Saved entries:

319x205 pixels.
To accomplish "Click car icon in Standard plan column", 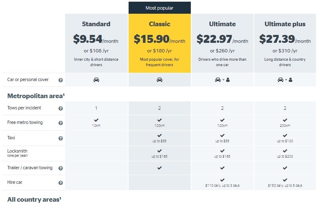I will tap(96, 80).
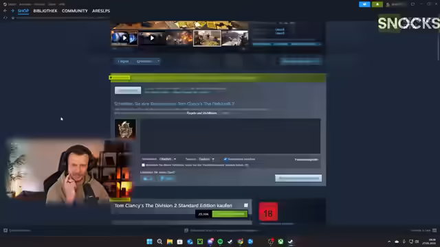Expand the visibility dropdown in review form
The height and width of the screenshot is (247, 440).
[168, 159]
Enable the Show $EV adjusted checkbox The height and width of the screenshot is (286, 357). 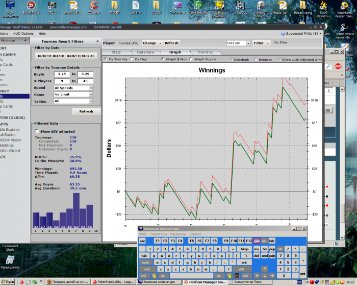pyautogui.click(x=36, y=131)
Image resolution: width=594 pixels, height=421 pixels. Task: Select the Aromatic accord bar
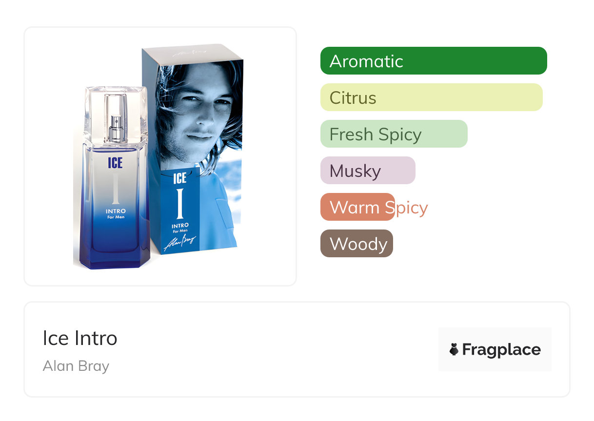[x=434, y=61]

* _GOAL OF THE EXERCISE_
Beginning with the line that contains "Image resolution: width=594", repeat every remaining line of the data exactly, the last line included, and omit pictures.

* _SOLUTION TO THE PROBLEM_
Image resolution: width=594 pixels, height=421 pixels. Task: Select the Aromatic accord bar
[x=434, y=61]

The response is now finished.